Exercise prompt: Please produce an exact copy of only the lines from the one with "Instruction: Click the" through the last one of the material, without pictures.

┌──

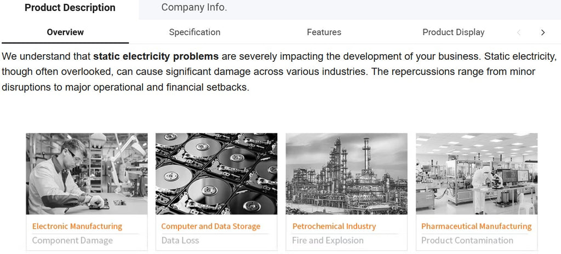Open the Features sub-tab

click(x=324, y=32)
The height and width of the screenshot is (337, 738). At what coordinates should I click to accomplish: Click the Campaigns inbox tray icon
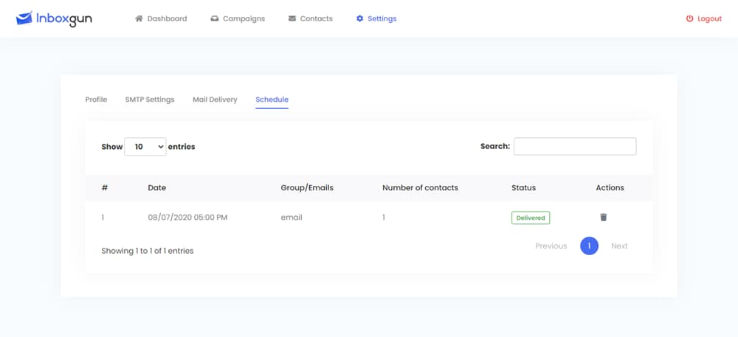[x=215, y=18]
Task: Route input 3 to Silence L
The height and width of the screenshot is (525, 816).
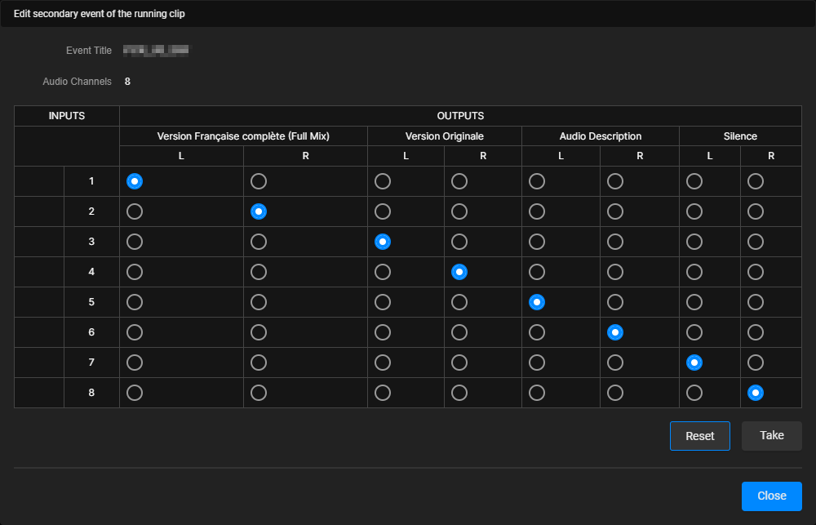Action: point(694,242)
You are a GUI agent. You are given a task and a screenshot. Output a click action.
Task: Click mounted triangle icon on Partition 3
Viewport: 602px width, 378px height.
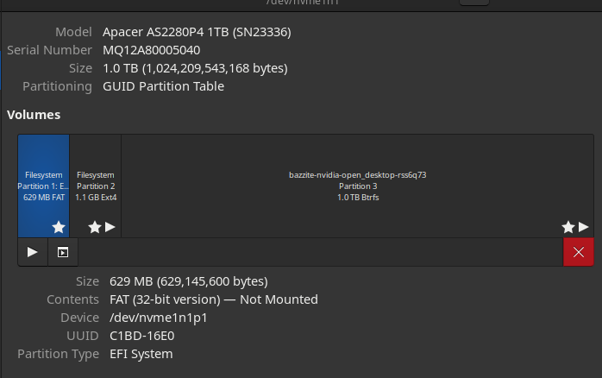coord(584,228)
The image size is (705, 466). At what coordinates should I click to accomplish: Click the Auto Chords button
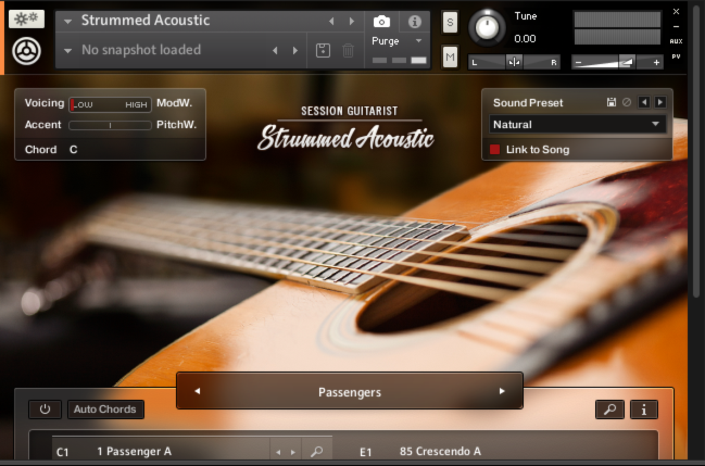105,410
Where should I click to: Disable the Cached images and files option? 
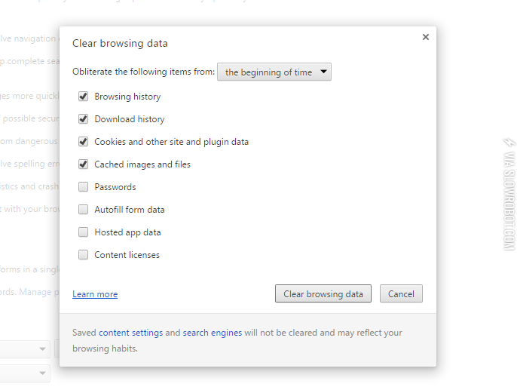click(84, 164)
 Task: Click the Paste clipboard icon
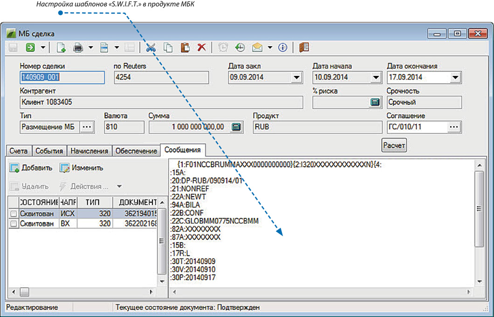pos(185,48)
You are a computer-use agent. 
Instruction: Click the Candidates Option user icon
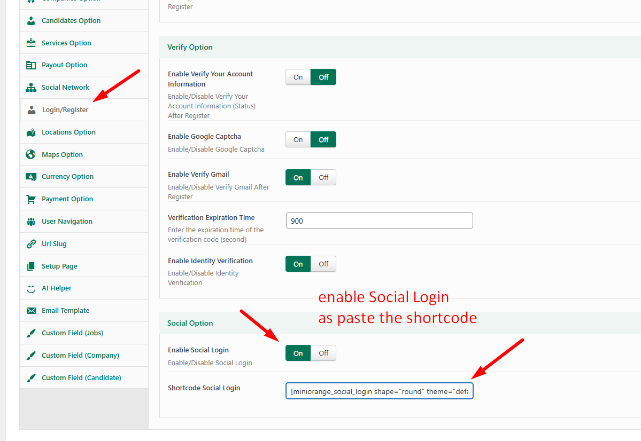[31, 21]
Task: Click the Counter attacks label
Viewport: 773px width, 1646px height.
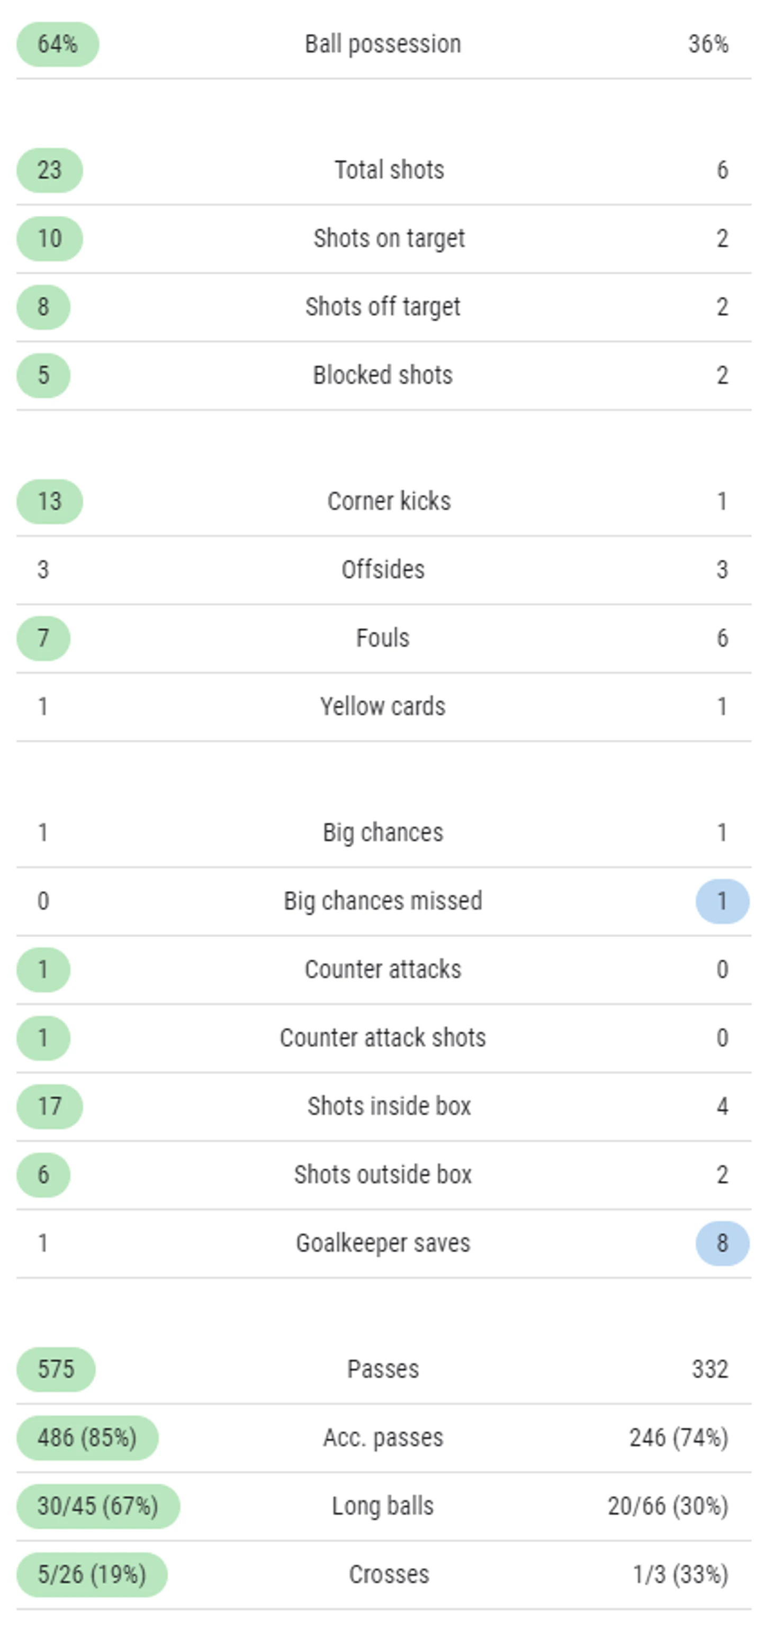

└──

Response below:
Instruction: Click the Candidates Option user icon
[31, 21]
Task: Click the Counter attacks label
Viewport: 773px width, 1646px height.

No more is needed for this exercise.